表3 不同产地红花相似度Table 3 Similarities of safflower from different origins

2.4.2 抗氧化活性测定 由表4 可知，不同产地红花抗氧化能力依次为新疆塔城红花＞新疆伊宁红花＞新疆吉木萨尔红花＞新疆阿克苏红花＞新疆乌鲁木齐红花＞新疆伊犁红花＞新疆哈密红花＞浙江东阳红花＞新疆昌吉红花＞内蒙古包头红花＞云南大理红花＞四川简阳红花＞河南开封红花＞陕西宝鸡红花。

图2 不同产地红花聚类结果树状图Figure 2 Clustering results of safflower from different origins

图3 不同浓度供试品提取物DPPH 清除能力Figure 3 Clearance capacity DPPH different concentrations of sample extracts

表4 不同产地红花清除率Table 4 Removal rate of safflower from different origin

3 讨论与结论

随着社会的发展、人们生活水平的提高、自然环境的变化，心脑血管疾病发病率呈逐年递增趋势，这时仅通过西药来治疗疾病有一定的局限性，这也使得人们更加关注中医药的治疗作用，而中草药凭借药效稳定、安全性高等优点赢得中外学者的瞩目[13-15]。 对于SY 的含量测定和指纹图谱的建立，分别采用不同浓度甲醇、乙醇进行超声提取。结果表明：乙醇提取出的产物相比甲醇提取出的含量相差不大，但乙醇提取的产物相对应的指纹图谱的色谱峰更加清晰，不杂乱；对于乙醇浓度的选择过高或过低均对SY 的含量产生影响，且与后续抗氧化实验的提取溶剂相同，更好的对不同产地红花的质量进行监控，故采用50%乙醇超声提取。 本实验选择指纹图谱中峰面积最大的有效成分SY 进行含量测定，研究结果表明不同来源的红花药材SY 的含量在0．48～32．5mg·g-1，具有较大波动，表明不同产地的红花药材质量存在较大的差异，对于不同产地红花药材的选用还需进一步认真考察[16]。 本研究建立了SY 指纹图谱结合有效成分含量测定的质量评价方法，从有效成分含量的角度上更全面、准确、有效的控制红花的质量，保证其药效，将为进一步体外抗氧化性，体内药动学、早期安全性评价等成药效物质基础研究提供实验依据[17]。

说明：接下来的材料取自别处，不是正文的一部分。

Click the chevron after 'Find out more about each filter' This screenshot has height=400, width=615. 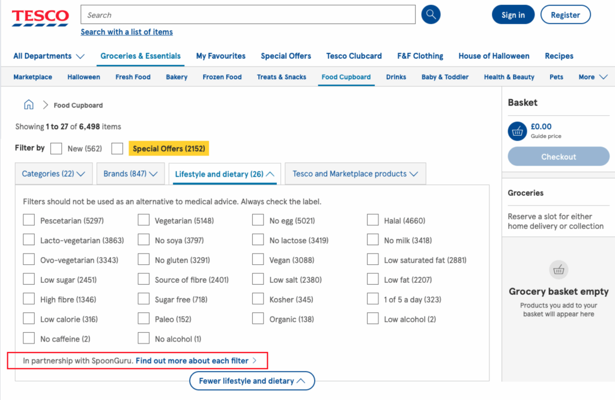point(255,361)
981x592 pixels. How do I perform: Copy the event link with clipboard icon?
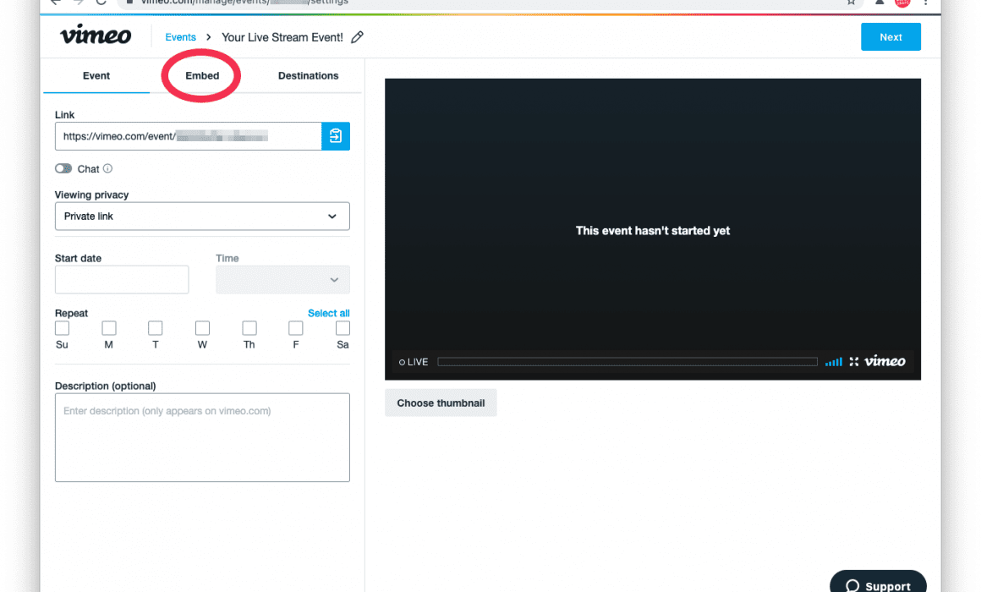pyautogui.click(x=336, y=136)
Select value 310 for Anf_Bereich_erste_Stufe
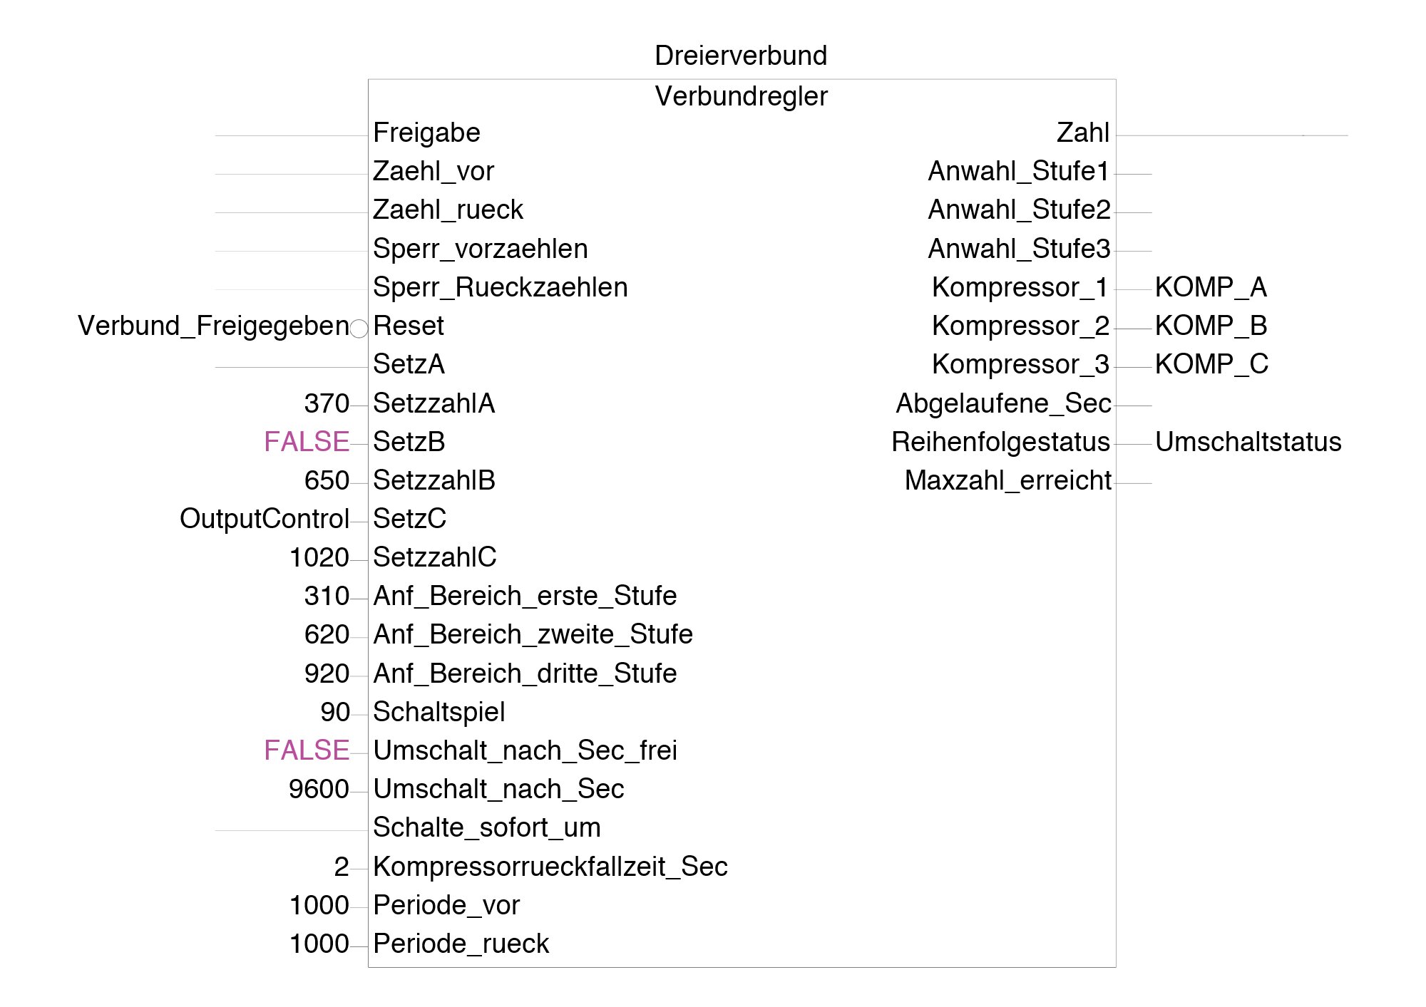Viewport: 1426px width, 1007px height. [327, 596]
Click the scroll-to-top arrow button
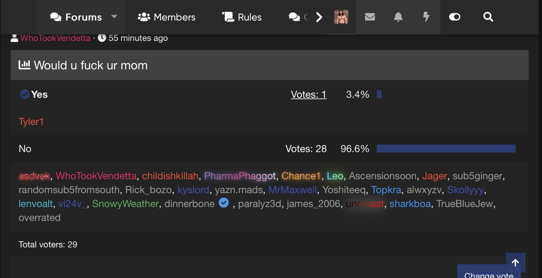This screenshot has width=542, height=278. 515,262
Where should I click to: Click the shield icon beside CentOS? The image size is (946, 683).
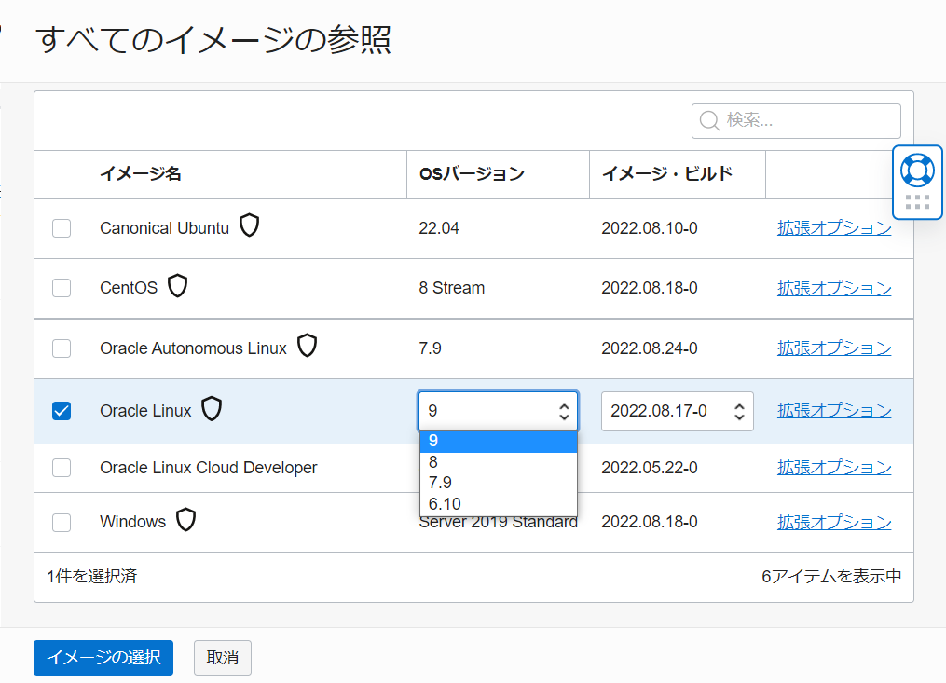(x=177, y=286)
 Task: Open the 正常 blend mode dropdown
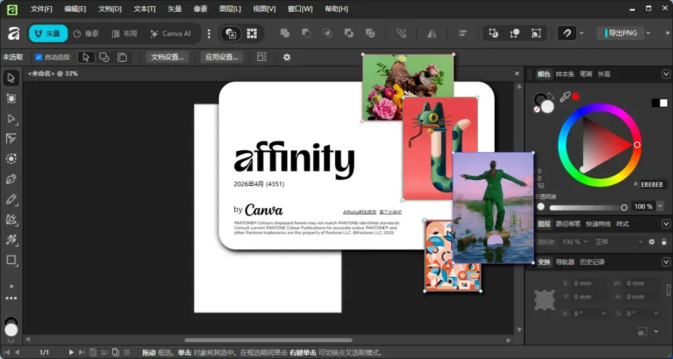pyautogui.click(x=617, y=242)
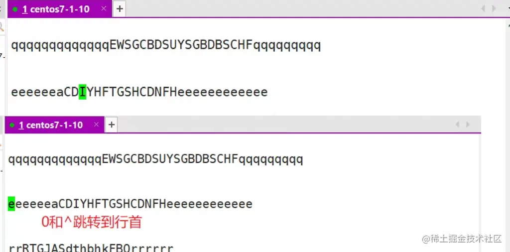Click the rrRTGJASdthbhkFBOrrrrrr text line

91,249
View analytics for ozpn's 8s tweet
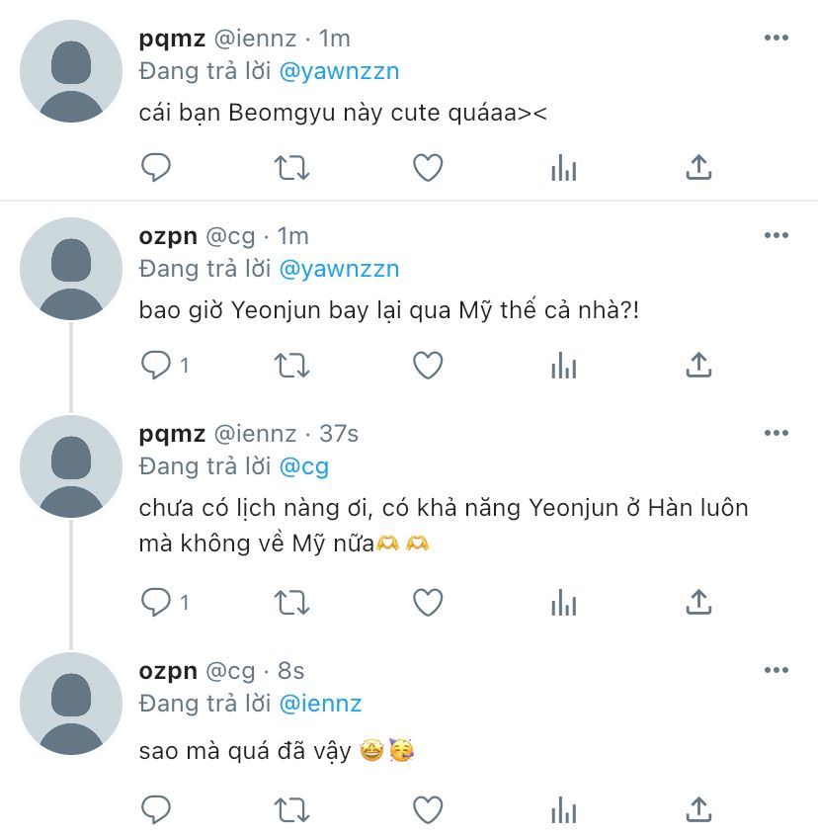Viewport: 818px width, 838px height. tap(564, 809)
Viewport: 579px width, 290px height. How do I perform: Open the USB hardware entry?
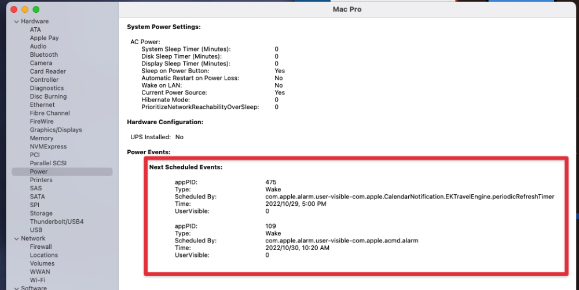pyautogui.click(x=36, y=230)
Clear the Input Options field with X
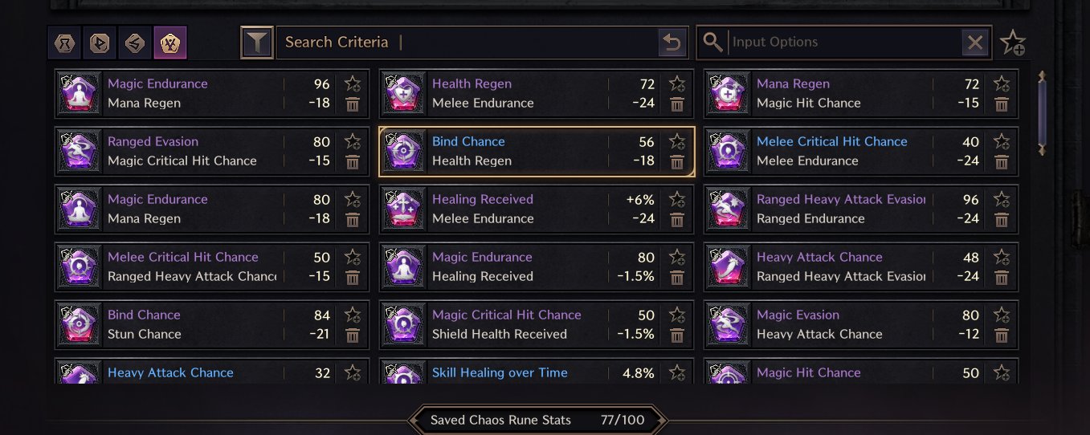Screen dimensions: 1090x435 tap(975, 43)
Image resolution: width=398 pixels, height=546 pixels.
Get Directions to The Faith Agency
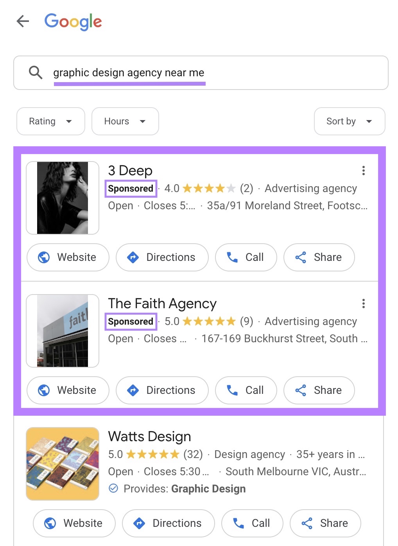[162, 390]
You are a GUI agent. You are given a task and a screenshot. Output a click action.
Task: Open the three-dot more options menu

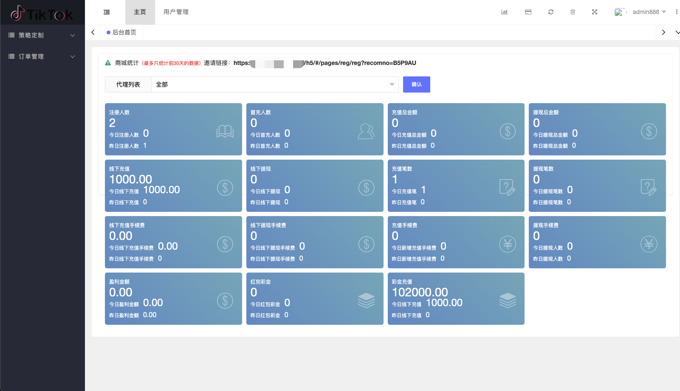(676, 12)
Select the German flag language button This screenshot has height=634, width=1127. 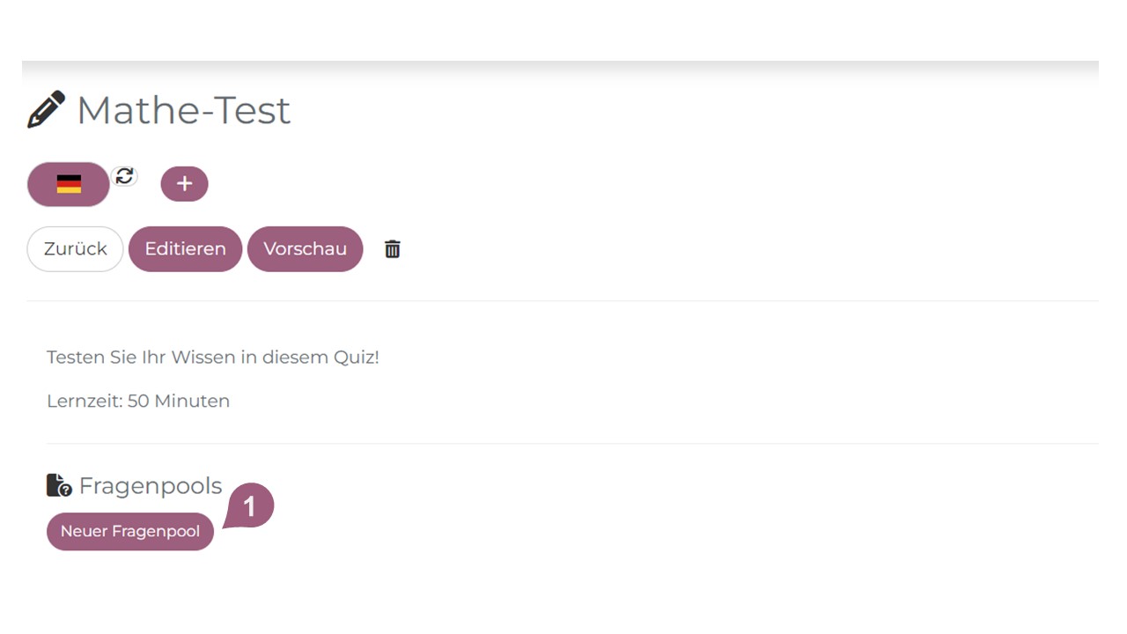pyautogui.click(x=69, y=184)
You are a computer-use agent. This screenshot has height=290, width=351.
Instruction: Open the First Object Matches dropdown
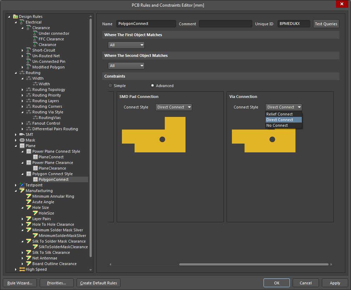(126, 45)
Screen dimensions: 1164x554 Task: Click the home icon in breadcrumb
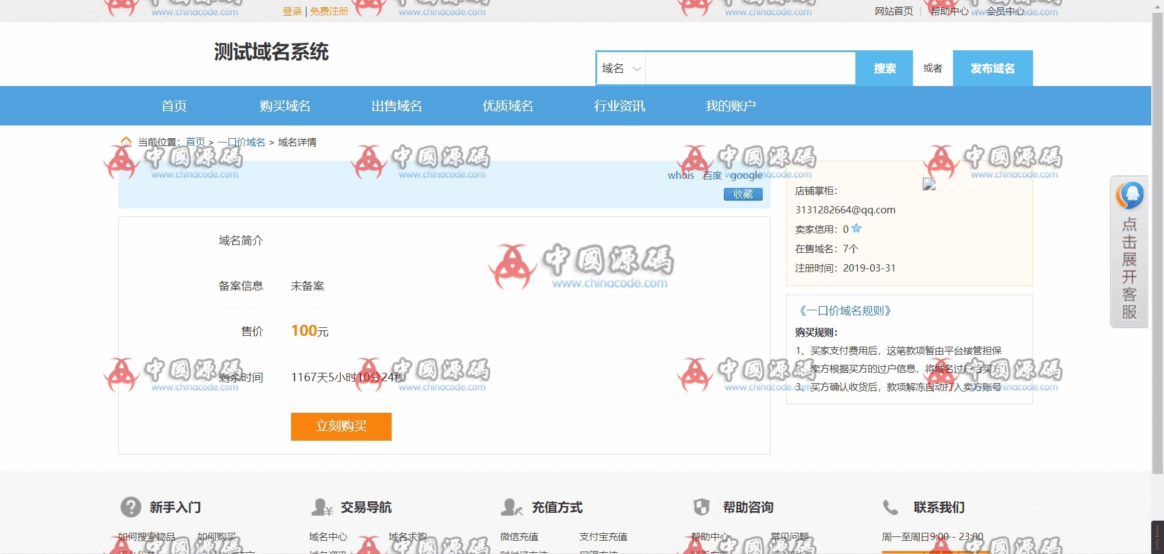(x=126, y=142)
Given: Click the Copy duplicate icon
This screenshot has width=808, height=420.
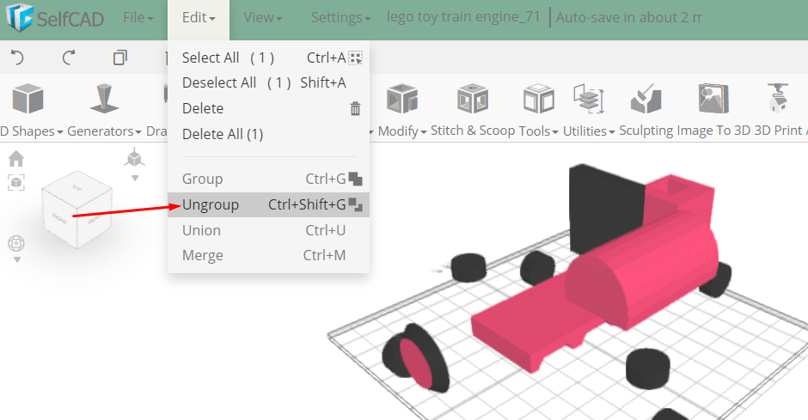Looking at the screenshot, I should tap(120, 58).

本研究考察了不同产地红花药材的抗氧化性， 通过采用50%甲醇，50%乙醇，50%丙酮对新疆塔城红花药材进行提取，发现50%乙醇提取的红花抗氧化能力较好。 红花药材的抗氧化性的能力与SY 的含量大小有关，据报道，红花中的黄酮类成分SY 和红花黄色素B 均有抗氧化活性[18-19]。 云南红花药材SY 的含量高于新疆塔城红花药材，但其抗氧化活性不如新疆塔城红花药材，可能由于其中其他抗氧化成分高于新疆塔城红花药材，如黄酮类成分红花黄色素B[20]。